Regardless, to remedy the issue on the Ubuntu machine which was going to perform the training, I tried to add gradient clipping to the model as follows:

def train(model, loader, criterion, optimizer, scheduler, device, clip=None, summary=None):
    loss_avg = RunningAverage()
    acc_avg = RunningAverage()

    model.train()

    with tqdm(total=len(loader)) as t:
        for i, (frames, label_map, centers, _) in enumerate(loader):
            frames, label_map, centers = frames.to(device), label_map.to(device), centers.to(device)

            outputs = model(frames, centers)
            loss = criterion(outputs, label_map)
            acc = accuracy(outputs, label_map)

            optimizer.zero_grad()
            loss.backward()
            if clip is not None:
                utils.clip_grad_norm_(model.parameters(), clip)
            optimizer.step()
            scheduler.step()

            loss_avg.update(loss.item())
            acc_avg.update(acc)

            if summary is not None:
                summary.add_scalar_value('Train Accuracy', acc)
                summary.add_scalar_value('Train Loss', loss.item())

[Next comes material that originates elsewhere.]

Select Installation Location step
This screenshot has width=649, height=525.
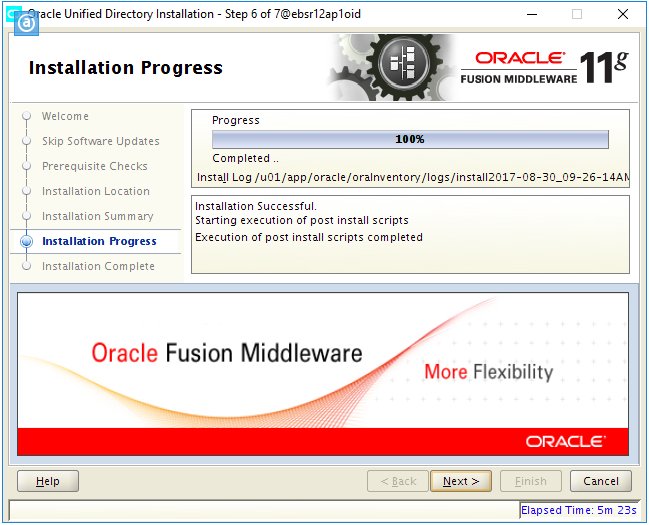tap(95, 191)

            t.set_postfix(loss='{:05.3f}'.format(loss.item()), acc='{:05.3f}%'.format(acc * 100),
                          loss_avg='{:05.3f}'.format(loss_avg()), acc_avg='{:05.3f}%'.format(acc_avg() * 100))
            t.update()

        return loss_avg(), acc_avg()

I then tried to train the model with clip values of 100, 10, 1, 0.25, 0.1, 0.01, all the way down to 0.000001 and ran into the exact same output. I verified that the clip_norm function was being called by placing a print statement within that if statement. I then inspected model.named_parameters to verify that all the correct layers were included (which they were).

Any ideas as to (1) what’s causing the training to proceed fine on the Mac but the gradients to explode on the Ubuntu machine, (2) why the accuracy also decreases by a large amount on the Mac, and (3) why gradient clipping isn’t mitigating the issue?